[Your assignment]: Read through the lines below for the string "computer" and copy each one that has it.

[Dataset extract]:
------------
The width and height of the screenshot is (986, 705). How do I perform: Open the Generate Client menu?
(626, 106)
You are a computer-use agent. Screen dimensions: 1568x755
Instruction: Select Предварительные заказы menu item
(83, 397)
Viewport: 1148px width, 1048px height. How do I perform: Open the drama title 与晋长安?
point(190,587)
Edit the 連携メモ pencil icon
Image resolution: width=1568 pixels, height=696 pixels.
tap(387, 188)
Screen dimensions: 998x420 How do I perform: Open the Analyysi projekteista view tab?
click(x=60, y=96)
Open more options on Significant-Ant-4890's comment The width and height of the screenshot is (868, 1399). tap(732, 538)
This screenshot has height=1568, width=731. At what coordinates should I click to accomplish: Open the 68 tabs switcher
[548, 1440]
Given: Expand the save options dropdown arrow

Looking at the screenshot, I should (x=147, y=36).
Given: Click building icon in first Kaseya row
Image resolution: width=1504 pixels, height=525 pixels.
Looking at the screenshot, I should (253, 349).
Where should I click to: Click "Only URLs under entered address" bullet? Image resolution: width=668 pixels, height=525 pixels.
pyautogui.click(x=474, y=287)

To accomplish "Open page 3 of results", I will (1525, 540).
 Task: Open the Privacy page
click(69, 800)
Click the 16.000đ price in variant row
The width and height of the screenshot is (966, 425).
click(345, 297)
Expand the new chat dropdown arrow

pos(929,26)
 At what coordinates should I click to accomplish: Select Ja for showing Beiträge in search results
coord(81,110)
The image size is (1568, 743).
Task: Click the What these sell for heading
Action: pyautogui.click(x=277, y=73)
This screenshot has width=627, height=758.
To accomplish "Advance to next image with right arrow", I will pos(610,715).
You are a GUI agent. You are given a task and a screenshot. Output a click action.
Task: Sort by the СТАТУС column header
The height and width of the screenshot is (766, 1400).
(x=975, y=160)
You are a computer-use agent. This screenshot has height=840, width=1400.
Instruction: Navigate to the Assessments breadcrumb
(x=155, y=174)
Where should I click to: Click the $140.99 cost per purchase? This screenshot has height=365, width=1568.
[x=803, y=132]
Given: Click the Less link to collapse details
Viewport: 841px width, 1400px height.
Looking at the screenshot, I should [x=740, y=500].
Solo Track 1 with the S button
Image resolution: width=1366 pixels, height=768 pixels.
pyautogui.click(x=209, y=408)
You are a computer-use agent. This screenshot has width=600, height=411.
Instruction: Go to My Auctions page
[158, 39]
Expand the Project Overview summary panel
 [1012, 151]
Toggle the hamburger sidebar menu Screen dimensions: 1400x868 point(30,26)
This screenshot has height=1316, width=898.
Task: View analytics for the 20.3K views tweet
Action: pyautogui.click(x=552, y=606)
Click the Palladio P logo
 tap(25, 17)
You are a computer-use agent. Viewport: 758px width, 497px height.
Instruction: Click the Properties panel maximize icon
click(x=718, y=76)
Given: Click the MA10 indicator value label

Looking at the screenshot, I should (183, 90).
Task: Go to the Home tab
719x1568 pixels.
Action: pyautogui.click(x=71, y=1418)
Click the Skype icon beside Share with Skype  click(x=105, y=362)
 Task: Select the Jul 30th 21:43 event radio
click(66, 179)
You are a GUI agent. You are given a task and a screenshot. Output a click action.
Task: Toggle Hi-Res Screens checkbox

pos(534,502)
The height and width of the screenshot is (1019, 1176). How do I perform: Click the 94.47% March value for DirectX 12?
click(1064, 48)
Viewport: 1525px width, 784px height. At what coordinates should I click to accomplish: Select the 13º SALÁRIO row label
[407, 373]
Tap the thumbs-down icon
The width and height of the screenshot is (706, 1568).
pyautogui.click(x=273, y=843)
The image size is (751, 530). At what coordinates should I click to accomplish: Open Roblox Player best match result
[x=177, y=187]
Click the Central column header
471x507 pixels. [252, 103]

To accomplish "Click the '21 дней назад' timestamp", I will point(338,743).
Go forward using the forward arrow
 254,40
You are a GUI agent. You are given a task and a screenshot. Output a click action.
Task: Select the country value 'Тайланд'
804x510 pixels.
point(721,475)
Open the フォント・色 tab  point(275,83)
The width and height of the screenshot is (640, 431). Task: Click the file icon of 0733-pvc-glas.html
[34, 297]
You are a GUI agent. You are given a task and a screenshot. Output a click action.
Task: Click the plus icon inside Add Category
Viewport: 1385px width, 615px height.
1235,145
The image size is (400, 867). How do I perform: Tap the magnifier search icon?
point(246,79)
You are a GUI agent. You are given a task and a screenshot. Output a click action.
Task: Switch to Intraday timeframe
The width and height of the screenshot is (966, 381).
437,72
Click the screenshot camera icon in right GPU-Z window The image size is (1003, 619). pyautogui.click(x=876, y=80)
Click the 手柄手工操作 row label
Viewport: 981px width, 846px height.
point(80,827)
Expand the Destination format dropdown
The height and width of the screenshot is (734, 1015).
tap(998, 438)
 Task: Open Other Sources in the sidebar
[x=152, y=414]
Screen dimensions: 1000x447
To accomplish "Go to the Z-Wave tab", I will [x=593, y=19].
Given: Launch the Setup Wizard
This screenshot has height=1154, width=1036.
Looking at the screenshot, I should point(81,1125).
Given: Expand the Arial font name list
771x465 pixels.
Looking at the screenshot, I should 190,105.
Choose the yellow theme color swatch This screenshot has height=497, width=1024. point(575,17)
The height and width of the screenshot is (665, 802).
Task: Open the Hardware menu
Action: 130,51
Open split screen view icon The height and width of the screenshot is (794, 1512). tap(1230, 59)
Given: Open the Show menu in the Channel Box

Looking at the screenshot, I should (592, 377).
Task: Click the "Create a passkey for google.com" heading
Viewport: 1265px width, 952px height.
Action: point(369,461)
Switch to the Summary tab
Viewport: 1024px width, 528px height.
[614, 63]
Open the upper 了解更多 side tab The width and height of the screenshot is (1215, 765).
------------
[Written solution]:
You are a computer-use agent. Screen dimensions: 1568x755
You are a computer-use agent. This screenshot has height=840, width=1400.
You are a computer-use agent. This screenshot has width=600, height=411.
You are a computer-use agent. Viewport: 758px width, 497px height.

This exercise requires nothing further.